A thermosiphon (or thermosyphon) is a device that employs a method of passive heat exchange based on natural convection, which circulates a fluid without the necessity of a mechanical pump. Thermosiphoning is used for circulation of liquids and volatile gases in heating and cooling applications such as heat pumps, water heaters, boilers and furnaces. Thermosiphoning also occurs across air temperature gradients such as those occurring in a wood-fire chimney or solar chimney.

This circulation can either be open-loop, as when the substance in a holding tank is passed in one direction via a heated transfer tube mounted at the bottom of the tank to a distribution point — even one mounted above the originating tank — or it can be a vertical closed-loop circuit with return to the original container. Its purpose is to simplify the transfer of liquid or gas while avoiding the cost and complexity of a conventional pump.

Natural convection of the liquid starts when heat transfer to the liquid gives rise to a temperature difference from one side of the loop to the other. The phenomenon of thermal expansion means that a temperature difference will have a corresponding difference in density across the loop. The warmer fluid on one side of the loop is less dense and thus more buoyant than the cooler fluid on the other side. The warmer fluid will "float" above the cooler fluid, and the cooler fluid will "sink" below the warmer fluid. This phenomenon of natural convection is known by the saying "heat rises". Convection moves the heated liquid upwards in the system as it is simultaneously replaced by cooler liquid returning by gravity. A good thermosiphon has very little hydraulic resistance so that liquid can flow easily under the relatively low pressure produced by natural convection.

In some situations the flow of liquid may be reduced further, or stopped, perhaps because the loop is not entirely full of liquid. In this case, the system no longer convects, so it is not a usual "thermosiphon".

Heat can still be transferred in this system by the evaporation and condensation of vapor; however, the system is properly classified as a heat pipe thermosyphon. If the system also contains other fluids, such as air, then the heat flux density will be less than in a real heat pipe, which contains only a single substance.

The thermosiphon has been sometimes incorrectly described as a 'gravity return heat pipe'. Heat pipes usually have a wick to return the condensate to the evaporator via capillary action. A wick is not needed in a thermosiphon because gravity moves the liquid. The wick allows heat pipes to transfer heat when there is no gravity, which is useful in space. A thermosiphon is "simpler" than a heat pipe.

(Single-phase) thermosiphons can only transfer heat "upward", or away from the acceleration vector. Thus, orientation is much more important for thermosiphons than for heatpipes. Also, thermosiphons can fail because of a bubble in the loop, and require a circulating loop of pipes.
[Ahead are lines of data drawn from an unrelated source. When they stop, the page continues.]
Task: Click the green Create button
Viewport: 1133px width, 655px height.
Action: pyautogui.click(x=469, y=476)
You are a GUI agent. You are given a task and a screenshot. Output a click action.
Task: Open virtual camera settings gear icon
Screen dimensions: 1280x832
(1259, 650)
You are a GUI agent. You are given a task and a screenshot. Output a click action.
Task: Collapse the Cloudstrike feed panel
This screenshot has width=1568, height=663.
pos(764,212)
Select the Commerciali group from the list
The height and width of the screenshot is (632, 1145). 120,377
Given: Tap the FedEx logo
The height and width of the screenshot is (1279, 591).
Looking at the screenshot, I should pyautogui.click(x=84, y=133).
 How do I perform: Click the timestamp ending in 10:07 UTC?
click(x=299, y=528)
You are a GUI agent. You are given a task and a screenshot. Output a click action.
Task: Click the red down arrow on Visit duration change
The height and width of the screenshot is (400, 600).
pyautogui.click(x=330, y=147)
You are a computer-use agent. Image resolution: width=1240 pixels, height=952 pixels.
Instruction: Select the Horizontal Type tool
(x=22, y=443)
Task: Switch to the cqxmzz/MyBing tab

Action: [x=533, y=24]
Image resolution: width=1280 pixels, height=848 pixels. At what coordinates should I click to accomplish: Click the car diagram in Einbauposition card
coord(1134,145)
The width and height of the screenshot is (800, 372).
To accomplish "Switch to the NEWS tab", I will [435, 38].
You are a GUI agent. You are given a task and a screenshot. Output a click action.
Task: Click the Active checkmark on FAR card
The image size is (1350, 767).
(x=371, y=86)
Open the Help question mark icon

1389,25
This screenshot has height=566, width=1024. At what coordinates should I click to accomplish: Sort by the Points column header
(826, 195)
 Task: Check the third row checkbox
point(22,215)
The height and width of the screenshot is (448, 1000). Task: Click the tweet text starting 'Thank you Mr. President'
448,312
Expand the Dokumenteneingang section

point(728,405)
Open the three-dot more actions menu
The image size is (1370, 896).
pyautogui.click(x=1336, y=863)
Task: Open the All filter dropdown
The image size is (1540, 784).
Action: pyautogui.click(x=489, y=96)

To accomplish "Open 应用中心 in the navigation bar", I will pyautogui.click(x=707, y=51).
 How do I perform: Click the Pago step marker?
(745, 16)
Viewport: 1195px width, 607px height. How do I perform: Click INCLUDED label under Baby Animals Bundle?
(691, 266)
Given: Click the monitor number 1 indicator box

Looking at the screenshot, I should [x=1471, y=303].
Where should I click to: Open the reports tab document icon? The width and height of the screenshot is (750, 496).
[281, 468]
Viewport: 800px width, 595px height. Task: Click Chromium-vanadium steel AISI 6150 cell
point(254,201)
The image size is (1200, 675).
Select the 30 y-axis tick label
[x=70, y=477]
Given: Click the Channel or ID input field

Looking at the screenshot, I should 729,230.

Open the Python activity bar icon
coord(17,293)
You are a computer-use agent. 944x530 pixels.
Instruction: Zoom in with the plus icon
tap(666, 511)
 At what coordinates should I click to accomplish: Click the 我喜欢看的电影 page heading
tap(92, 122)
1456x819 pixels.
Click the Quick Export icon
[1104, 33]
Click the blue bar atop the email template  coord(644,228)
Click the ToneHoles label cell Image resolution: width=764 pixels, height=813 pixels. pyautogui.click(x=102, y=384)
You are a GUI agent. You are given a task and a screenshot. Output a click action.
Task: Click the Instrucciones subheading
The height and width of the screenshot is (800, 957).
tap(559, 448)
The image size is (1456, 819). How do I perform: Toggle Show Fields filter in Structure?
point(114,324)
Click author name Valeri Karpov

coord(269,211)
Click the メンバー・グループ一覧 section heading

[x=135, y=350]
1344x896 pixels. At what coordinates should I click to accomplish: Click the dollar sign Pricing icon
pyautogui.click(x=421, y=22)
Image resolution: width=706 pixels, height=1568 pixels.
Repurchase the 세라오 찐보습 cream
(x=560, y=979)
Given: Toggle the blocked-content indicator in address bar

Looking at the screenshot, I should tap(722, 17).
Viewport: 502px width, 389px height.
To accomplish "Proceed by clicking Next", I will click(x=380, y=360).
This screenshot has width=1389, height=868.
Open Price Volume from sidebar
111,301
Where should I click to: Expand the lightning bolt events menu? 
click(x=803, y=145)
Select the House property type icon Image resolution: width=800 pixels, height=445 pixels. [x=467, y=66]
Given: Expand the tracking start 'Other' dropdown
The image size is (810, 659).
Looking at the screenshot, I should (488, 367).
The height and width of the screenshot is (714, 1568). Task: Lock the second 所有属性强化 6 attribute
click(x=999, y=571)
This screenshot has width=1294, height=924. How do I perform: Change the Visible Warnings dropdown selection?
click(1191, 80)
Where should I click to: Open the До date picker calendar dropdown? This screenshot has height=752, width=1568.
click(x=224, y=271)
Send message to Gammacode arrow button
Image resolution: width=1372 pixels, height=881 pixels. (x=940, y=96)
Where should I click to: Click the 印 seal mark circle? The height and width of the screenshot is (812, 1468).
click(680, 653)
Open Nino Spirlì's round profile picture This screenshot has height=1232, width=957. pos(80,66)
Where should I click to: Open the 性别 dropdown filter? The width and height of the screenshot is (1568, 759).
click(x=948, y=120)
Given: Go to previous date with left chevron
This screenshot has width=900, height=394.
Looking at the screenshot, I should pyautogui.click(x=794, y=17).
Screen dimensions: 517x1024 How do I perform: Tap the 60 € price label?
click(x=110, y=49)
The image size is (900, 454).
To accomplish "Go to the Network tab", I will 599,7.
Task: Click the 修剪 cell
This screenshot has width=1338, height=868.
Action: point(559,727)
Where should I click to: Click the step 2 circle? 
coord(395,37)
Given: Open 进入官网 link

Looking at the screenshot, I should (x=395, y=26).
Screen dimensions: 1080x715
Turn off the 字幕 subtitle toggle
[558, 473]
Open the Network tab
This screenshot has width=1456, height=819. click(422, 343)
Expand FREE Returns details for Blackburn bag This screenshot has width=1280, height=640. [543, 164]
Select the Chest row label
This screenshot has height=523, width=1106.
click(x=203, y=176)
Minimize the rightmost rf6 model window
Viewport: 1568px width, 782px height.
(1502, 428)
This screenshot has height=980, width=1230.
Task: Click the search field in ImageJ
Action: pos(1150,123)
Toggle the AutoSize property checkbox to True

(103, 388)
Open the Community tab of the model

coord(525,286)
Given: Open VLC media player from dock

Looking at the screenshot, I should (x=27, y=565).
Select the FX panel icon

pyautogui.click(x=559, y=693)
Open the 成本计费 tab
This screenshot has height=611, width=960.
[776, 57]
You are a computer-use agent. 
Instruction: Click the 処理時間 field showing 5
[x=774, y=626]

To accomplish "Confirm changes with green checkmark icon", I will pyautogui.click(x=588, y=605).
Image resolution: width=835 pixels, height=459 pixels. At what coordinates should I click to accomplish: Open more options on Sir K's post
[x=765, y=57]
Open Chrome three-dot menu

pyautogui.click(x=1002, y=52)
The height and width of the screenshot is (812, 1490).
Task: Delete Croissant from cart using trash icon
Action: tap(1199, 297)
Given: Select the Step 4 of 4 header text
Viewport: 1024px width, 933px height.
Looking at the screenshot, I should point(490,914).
If the piping of a thermosiphon resists flow, or excessive heat is applied, the liquid may boil. Since the gas is more buoyant than the liquid, the convective pressure is greater. This is a well known invention called a reboiler. A group of reboilers attached to a pair of plena is called a calandria. In some circumstances, for example the cooling system for an older (pre 1950s) car, the boiling of the fluid will cause the system to stop working, as the volume of steam created displaces too much of the water and circulation stops.